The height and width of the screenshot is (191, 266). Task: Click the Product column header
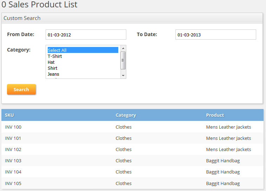tap(215, 115)
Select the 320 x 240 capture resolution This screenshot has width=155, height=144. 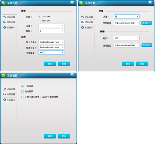click(x=40, y=21)
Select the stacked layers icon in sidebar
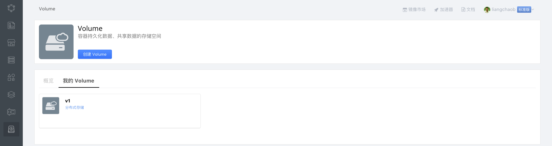Viewport: 552px width, 146px height. 11,95
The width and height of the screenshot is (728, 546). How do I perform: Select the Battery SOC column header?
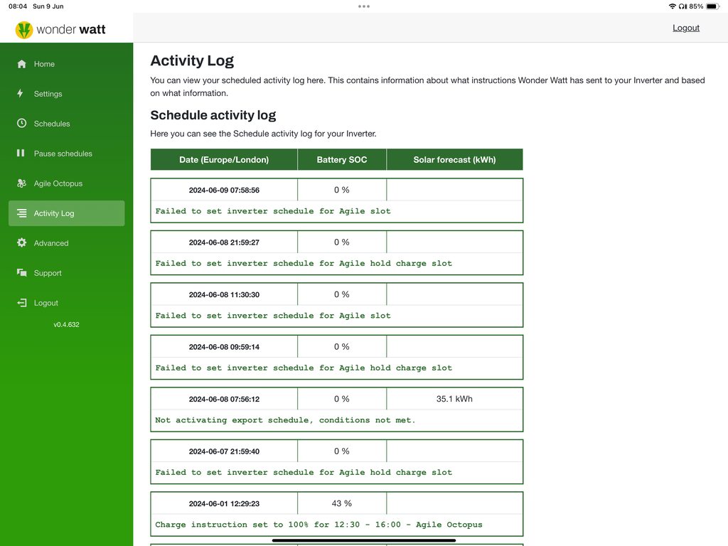click(342, 160)
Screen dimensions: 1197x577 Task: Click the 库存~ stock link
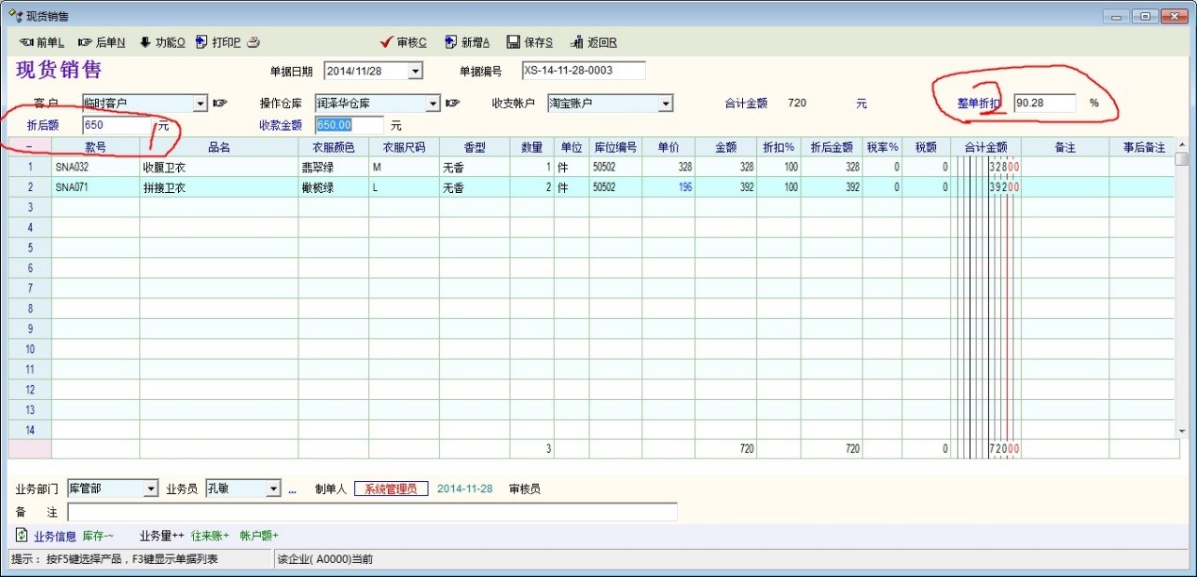99,536
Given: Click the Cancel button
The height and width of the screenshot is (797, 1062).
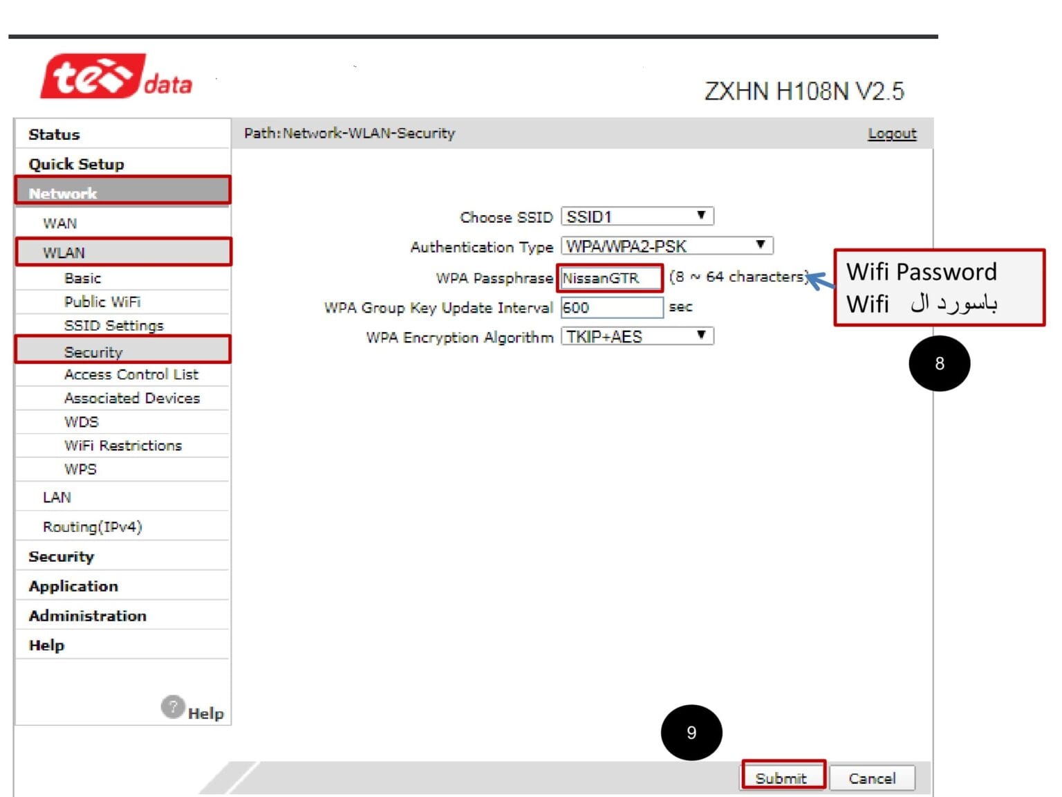Looking at the screenshot, I should (873, 777).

• INSTRUCTIONS TO FOLLOW
Write out exactly the lines that run from the one containing "Screen dimensions: 1197x577" to the last line of the entries above, both ends kept, pictures left out.

• ANSWER SPACE
Screen dimensions: 1197x577 Task: Click the 库存~ stock link
99,536
Given: Click the Cancel button
The height and width of the screenshot is (797, 1062).
Looking at the screenshot, I should (873, 777).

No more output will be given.